Tutti gli schemi adottati risultano efficaci, ma caratterizzati da un’incidenza media di reazioni
sistemiche non trascurabile pari al 10%, che tuttavia nella maggior parte dei casi sono di lieve
entità clinica. Un aspetto importante è rappresentato dalla maggiore frequenza di reazioni
osservabile utilizzando il veleno di ape, solitamente tra il 15-20 %, rispetto a quella con veleno
di vespidi che si attesta tra il 2-4 %. Le cause di questo fenomeno non sono ancora del tutto
note. L’impiego di estratti purificati adsorbiti su idrossido di alluminio, rispetto alle
preparazioni acquose, ha significativamente ridotto la frequenza delle reazioni locali ma non di
quelle sistemiche.

Tra le nuove strategie per migliorare la sicurezza dell’ITS con veleni è stata proposta la
premedicazione con antistaminici. Tali farmaci, però, sono risultati efficaci solo nel ridurre
l’incidenza di reazioni locali e sistemiche limitate alla cute, ma non nel prevenire le
manifestazioni anafilattiche.

Problematiche rilevanti e tuttora irrisolte riguardano i criteri di ammissione e la durata del


trattamento. Attualmente il candidato sicuro all’ITS è il paziente con storia di reazione
anafilattica e documentata positività dei test diagnostici. Nelle altre situazioni l’indicazione è il
risultato di un attento bilancio costo-beneficio, analizzando “caso per caso” numerosi parametri
come il grado di reazione, l’età, il rischio di esposizione e la compliance del paziente. Le
controindicazioni sono le stesse valide per l’immunoterapia specifica in generale.

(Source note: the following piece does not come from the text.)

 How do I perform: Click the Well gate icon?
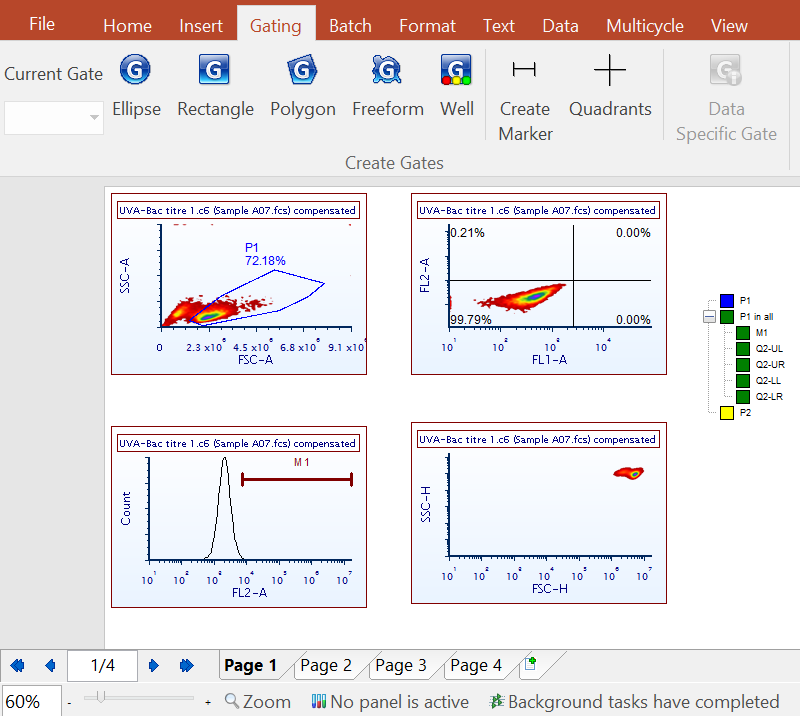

La durata del trattamento generalmente raccomandata è di cinque anni; l’interruzione dopo tre
anni di trattamento può essere considerata nei soggetti con negativizzazione dei test cutanei e
del RAST o nei pazienti a basso rischio (adolescenti e reazioni pre-trattamento di grado lieve).
Una volta interrotta l’immunoterapia il rischio di perdere l’effetto protettivo aumenta con il
passare degli anni e con le riesposizioni alle punture. Risultano più a rischio i pazienti allergici
al veleno di ape, quelli che hanno sviluppato reazioni nel corso del trattamento, quelli con
mastocitosi o elevati livelli basali di triptasi.

In un futuro prossimo l’utilizzo di allergeni ricombinanti potrebbe garantire una maggiore


tollerabilità e sicurezza dell’ITS. Grazie infatti alle tecniche di biologia molecolare è stato
clonato il cDNA della maggior parte dei principali allergeni dei veleni di Imenotteri. Tali
allergeni espressi in forma ricombinante potrebbero consentire di determinare l’esatto pattern di
sensibilizzazione nei singoli pazienti e di allestire un trattamento “su misura”.

L’utilizzo di allergeni ricombinanti con modificazioni della struttura conformazionale o con


mutazioni e/o delezioni di aminoacidi specifici all’interno della proteina o dei suoi componenti
peptidici, garantirebbe un riduzione dell’allergenicità. Ulteriori approcci sono rappresentati
dall’utilizzo di peptidi dell’allergene non leganti le IgE, ma contenenti gli epitopi T cellulari
capaci di indurre, comunque, la risposta immunitaria, e la vaccinazione con plasmidi, risultata
efficace in uno studio sperimentale.